▶ Task description: Starting with the line that includes "利用規約 (359, 1072)", write out every remaining line of the records below exactly as it appears, leaving out any images.

▶ Source material:
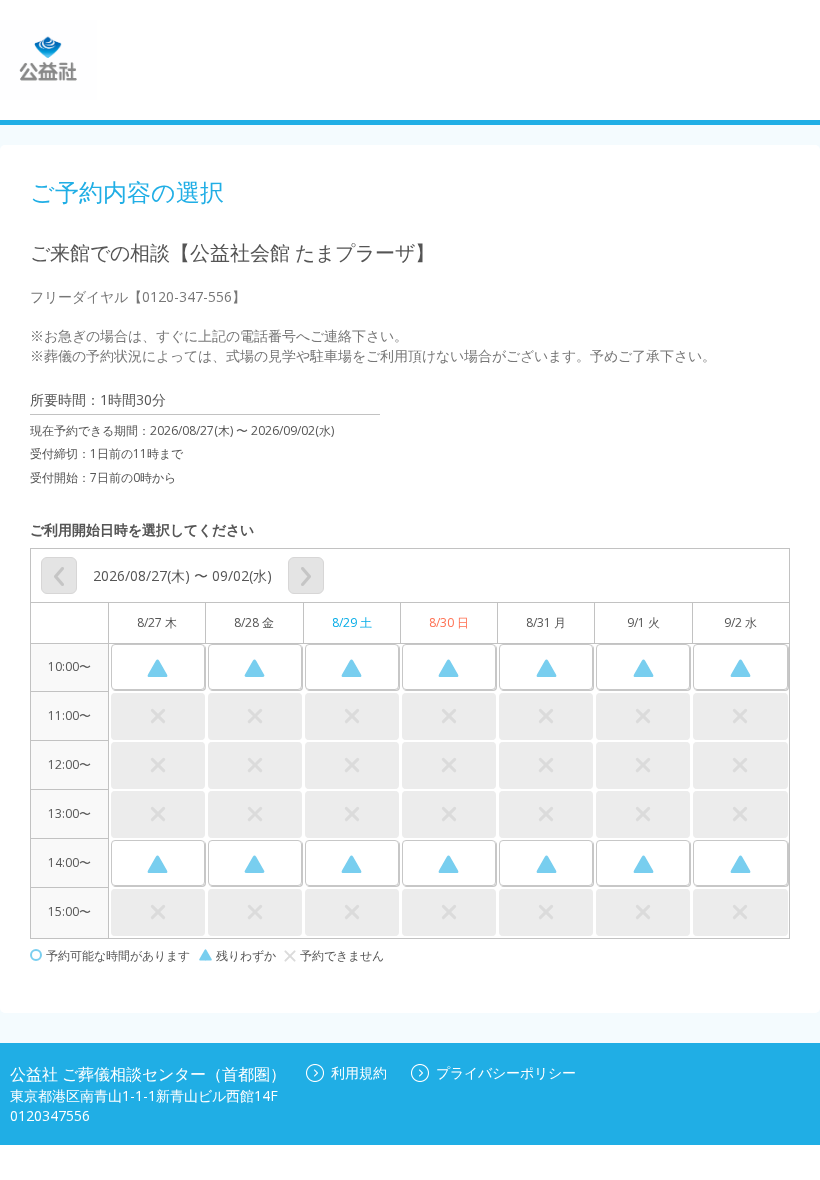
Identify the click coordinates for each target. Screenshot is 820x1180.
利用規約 (359, 1072)
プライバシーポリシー (506, 1072)
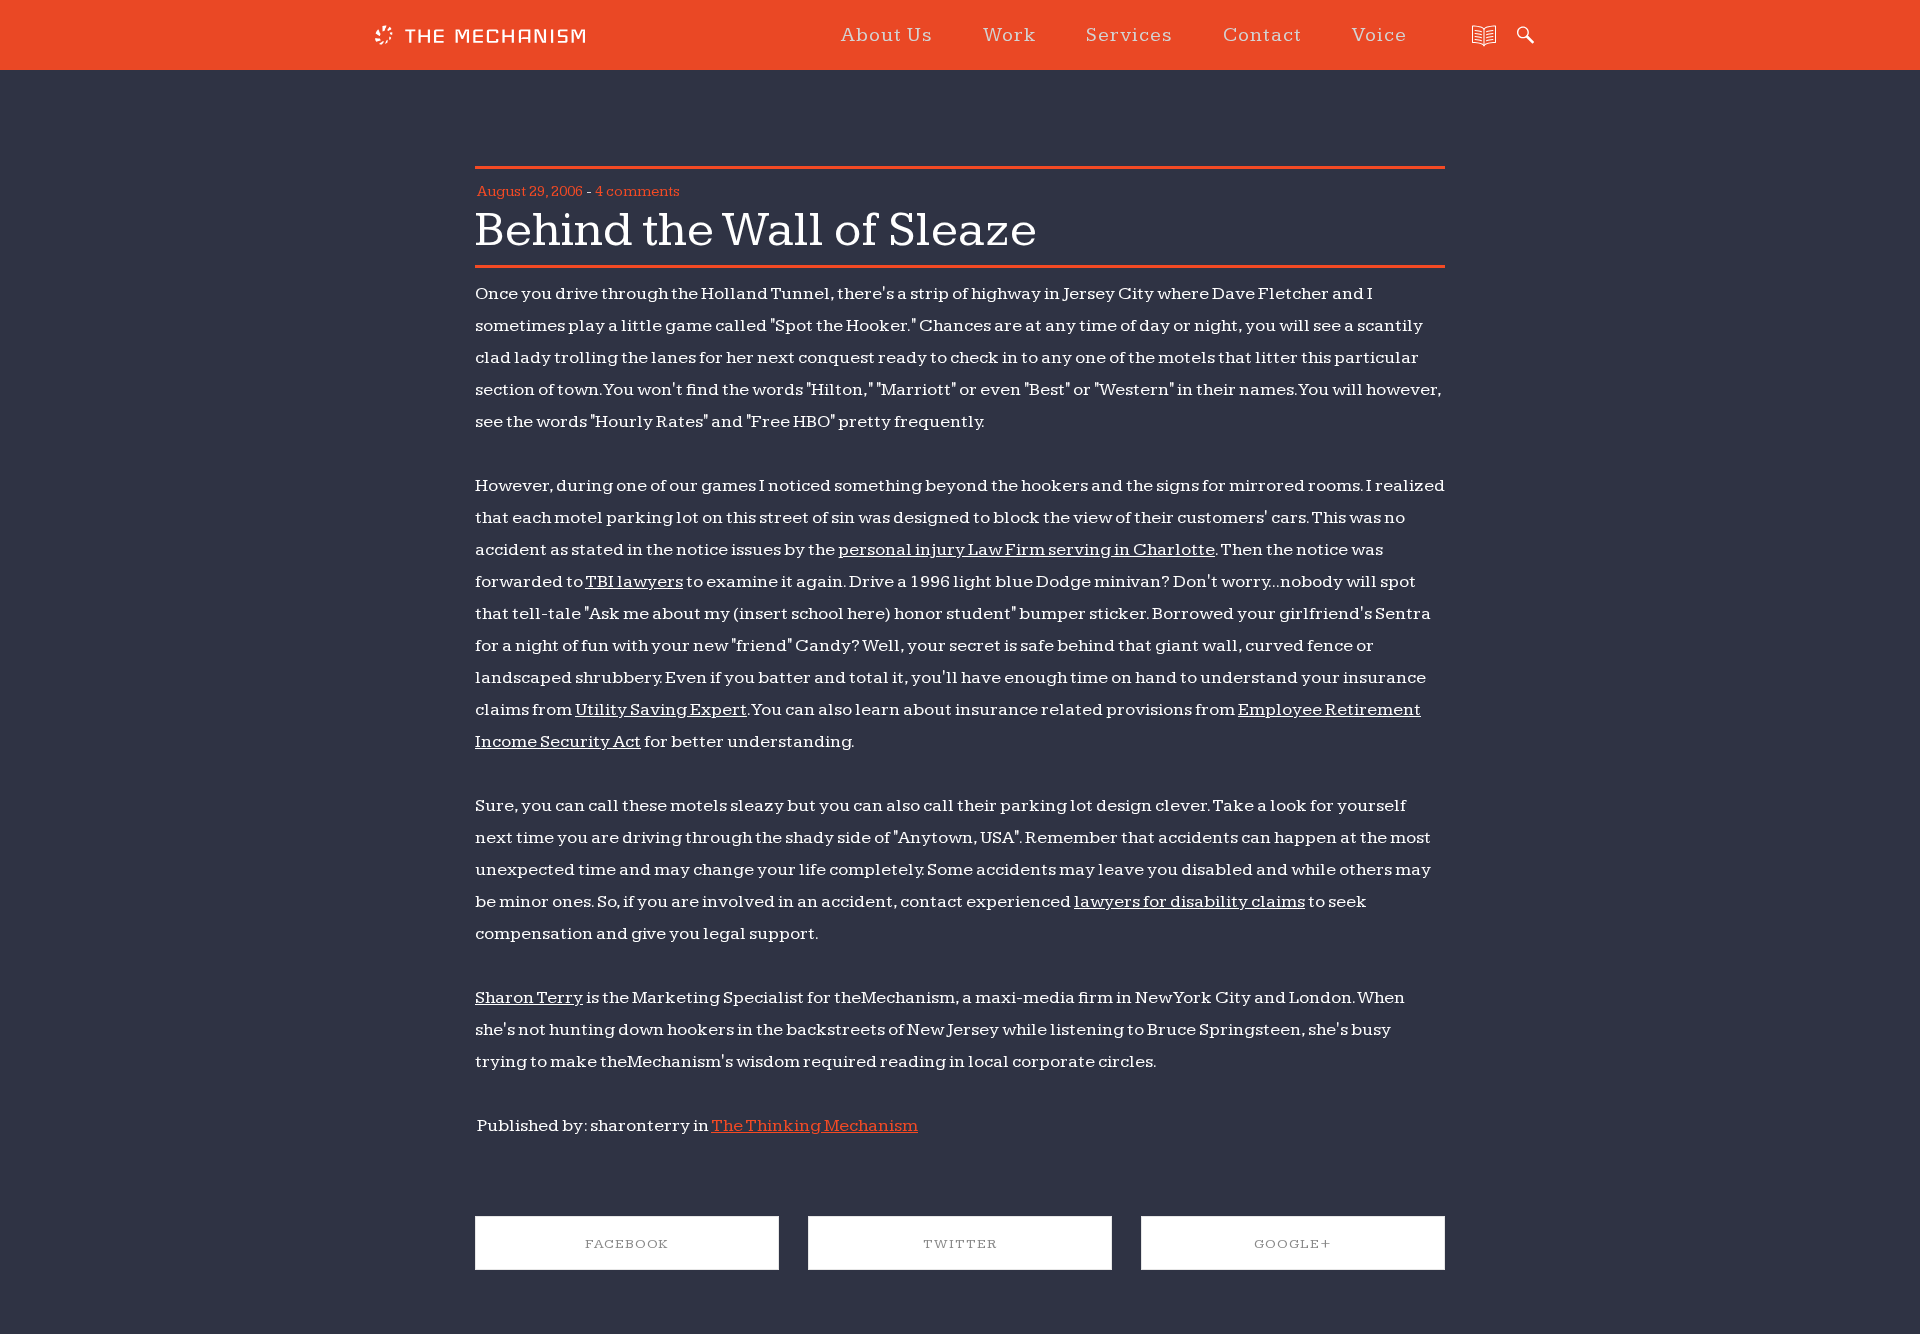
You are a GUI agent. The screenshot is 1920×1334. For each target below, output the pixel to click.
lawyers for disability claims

▶ Finished exercise:
利用規約 (359, 1072)
プライバシーポリシー (506, 1072)
You are a GUI agent. The screenshot is 1920×1334. For each target below, output the pixel to click.
lawyers for disability claims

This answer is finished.